Diese nicht angemeldete und nicht genehmigte Arbeitnehmerüberlassung stellt eine Ordnungswidrigkeit dar, die für den Verleiher im Ergebnis Bußgelder von bis zu 30.000,00 € pro Verfehlung nach sich ziehen kann. Setzt ein Verleiher also mehrere Arbeitnehmer auf diese Weise bei Fremdunternehmen, womöglich sogar in mehreren Ländern, ein, können schnell Bußgelder in sechsstelliger Höhe verhängt werden.

Darüber hinaus besteht die Möglichkeit, dass ein Arbeitsverhältnis zwischen Entleiher (also dem deutschen Unternehmen) und Arbeitnehmer fingiert wird. Dieses wird rückwirkend zu dem Zeitpunkt angenommen, an dem der Arbeitnehmer seine Beschäftigung für den Entleiher aufgenommen hat, mit der Folge, dass sämtliche Sozialversicherungsbeiträge und Lohnsteuern rückwirkend fällig werden und nachzuzahlen sind.

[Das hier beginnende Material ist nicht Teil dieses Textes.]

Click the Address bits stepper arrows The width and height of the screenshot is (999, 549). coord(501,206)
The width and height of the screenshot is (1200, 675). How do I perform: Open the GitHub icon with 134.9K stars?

Außerdem treten in so einem Fall die gesetzlichen Kündigungsfristen in Kraft, sodass der Entleiher die Übernahme des Arbeitnehmers nicht mehr durch Erklärung gegenüber dem Verleiher beenden kann, sollte der Einsatz nicht mehr weiter erforderlich sein. Sondern er muss die gesetzlichen Kündigungsfristen einhalten, was unter Umständen eine mehrmonatige längere Bindung an den Arbeitnehmer bedeuten kann.

Im Ergebnis können auch nicht ordnungsgemäß abgeführten Sozialversicherungsbeiträge strafrechtlich relevant sein und damit eine entsprechende Verfolgung durch die Strafverfolgungsbehörden nach sich ziehen. Im Falle einer Verurteilung droht dem Geschäftsführer und / oder dem Unternehmen Geldstrafen oder sogar eine Freiheitsstrafe bis zu fünf Jahren.